### ABOUT THIS EXERCISE
Go through the records and copy each line where the string "Task" occurs.

======== INFORMATION ========

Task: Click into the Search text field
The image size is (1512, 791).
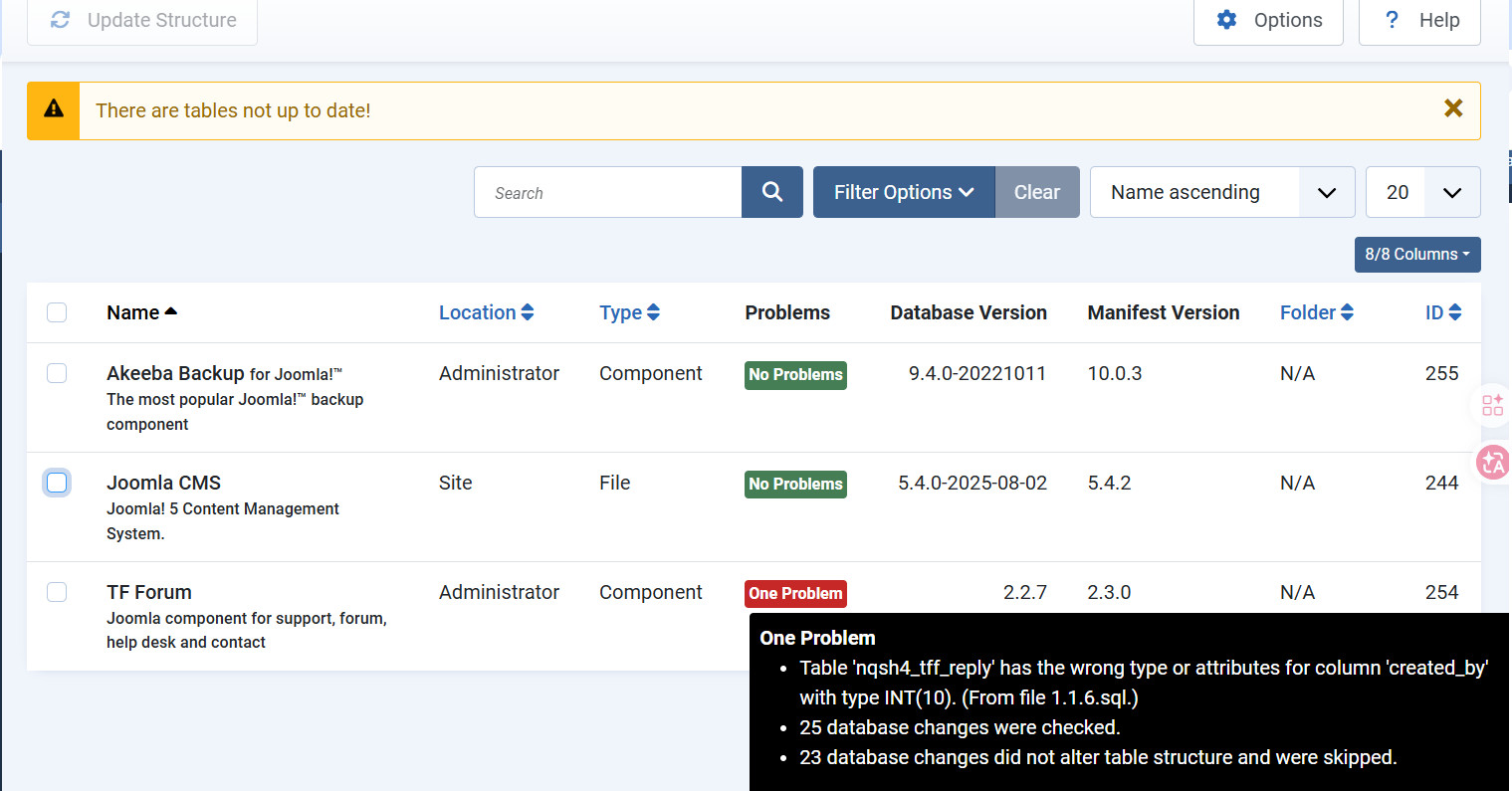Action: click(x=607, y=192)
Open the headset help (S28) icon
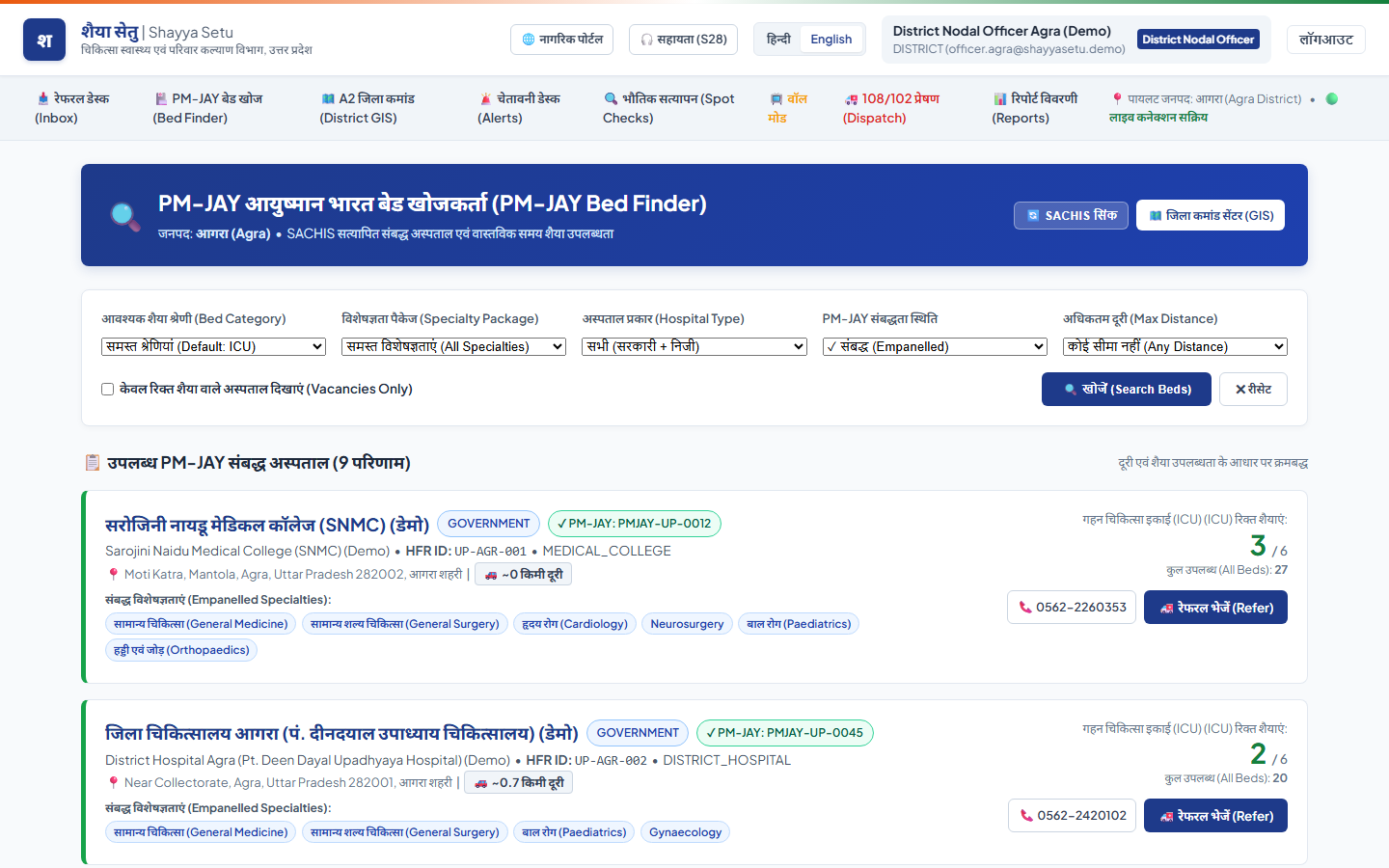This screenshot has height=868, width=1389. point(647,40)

========
======== INFORMATION ========

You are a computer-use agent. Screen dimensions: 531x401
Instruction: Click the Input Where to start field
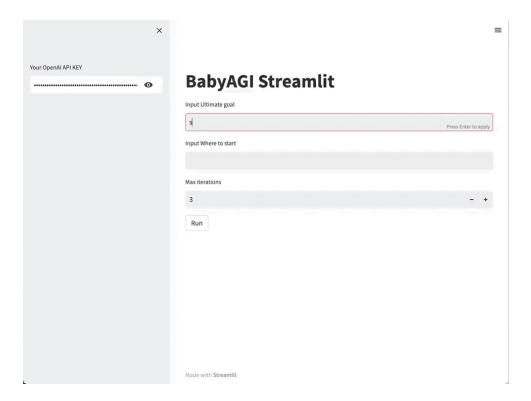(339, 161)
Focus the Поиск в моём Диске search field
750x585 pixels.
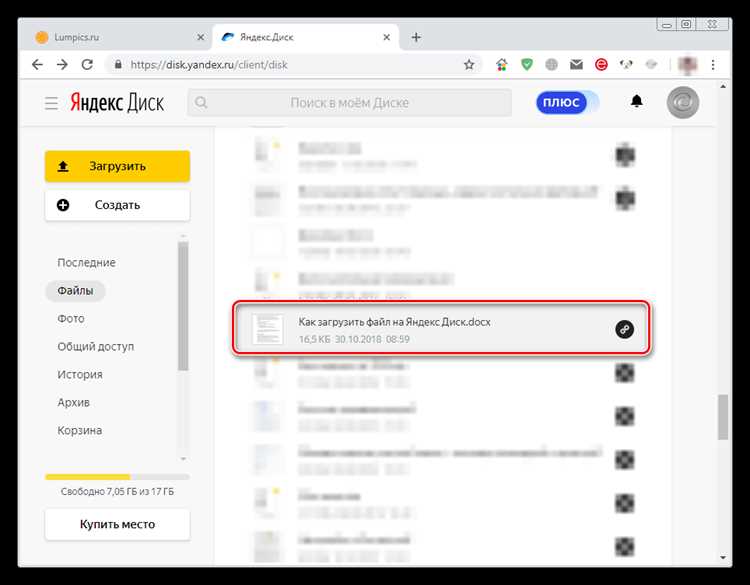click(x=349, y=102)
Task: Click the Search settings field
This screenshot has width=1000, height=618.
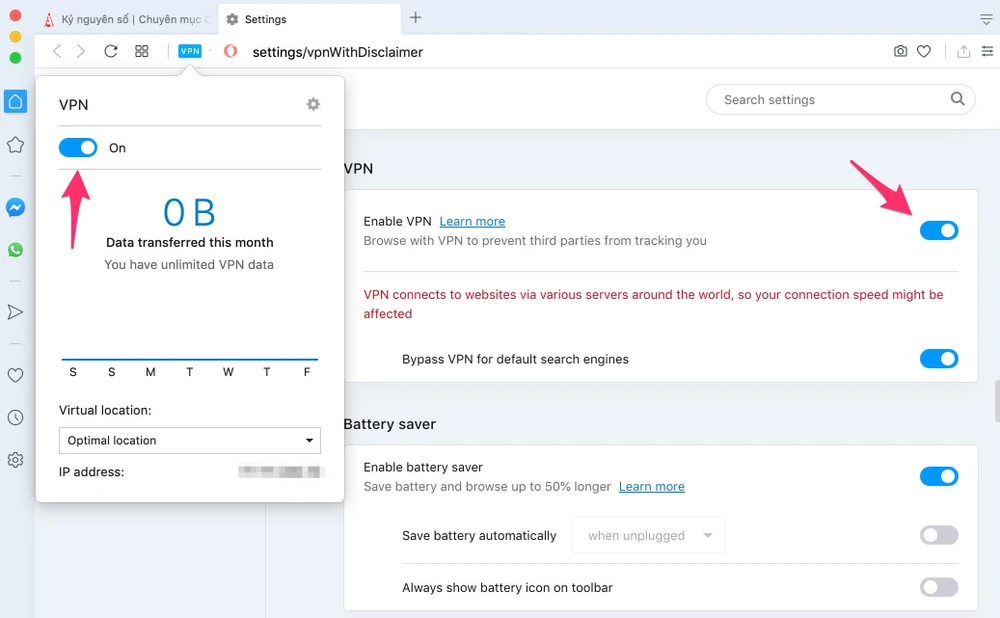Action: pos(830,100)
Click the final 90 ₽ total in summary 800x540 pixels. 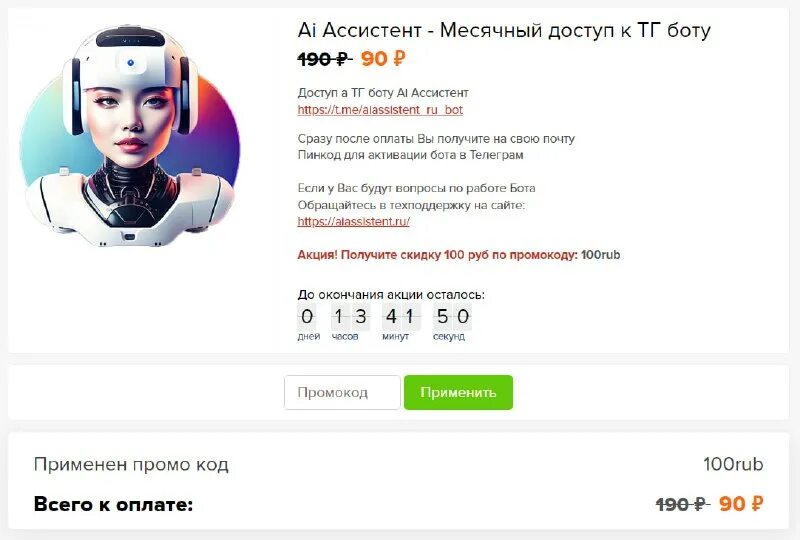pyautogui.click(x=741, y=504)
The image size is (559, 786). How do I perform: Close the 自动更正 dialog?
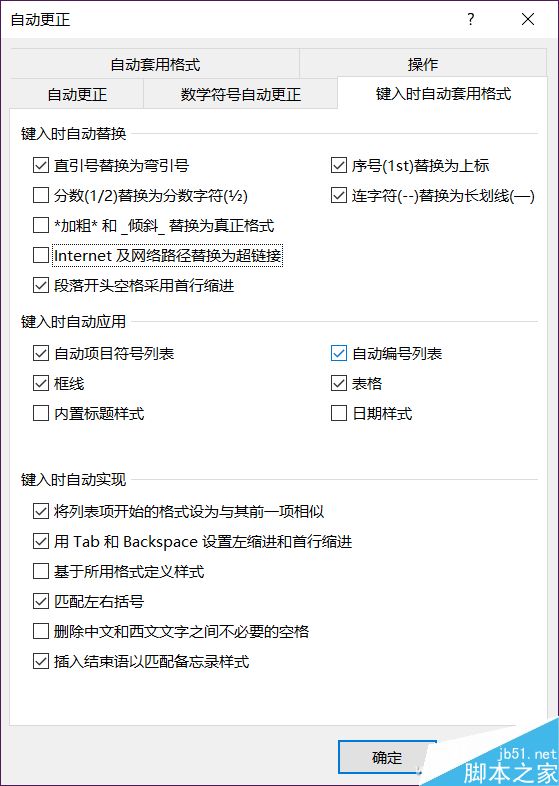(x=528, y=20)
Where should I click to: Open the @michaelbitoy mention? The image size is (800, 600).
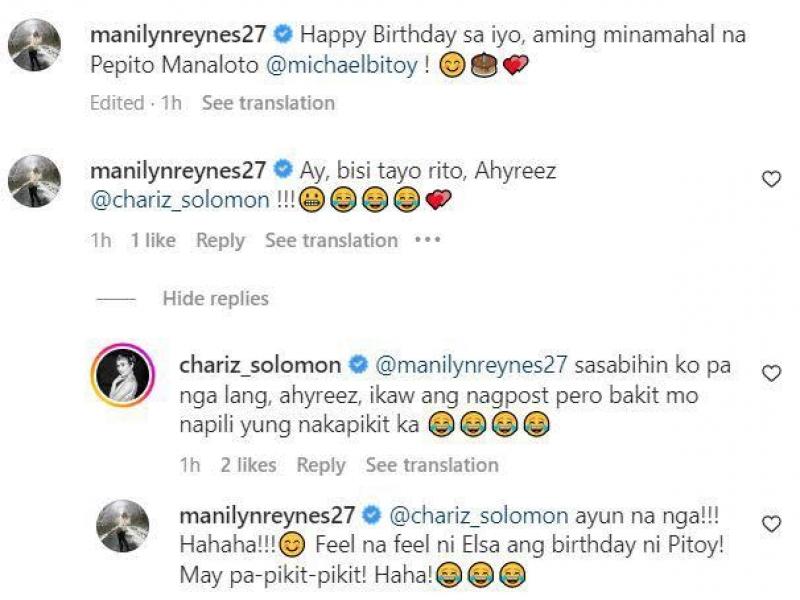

========

### THE ANSWER
Task: Click into the Search text field
Task: Click the Search settings field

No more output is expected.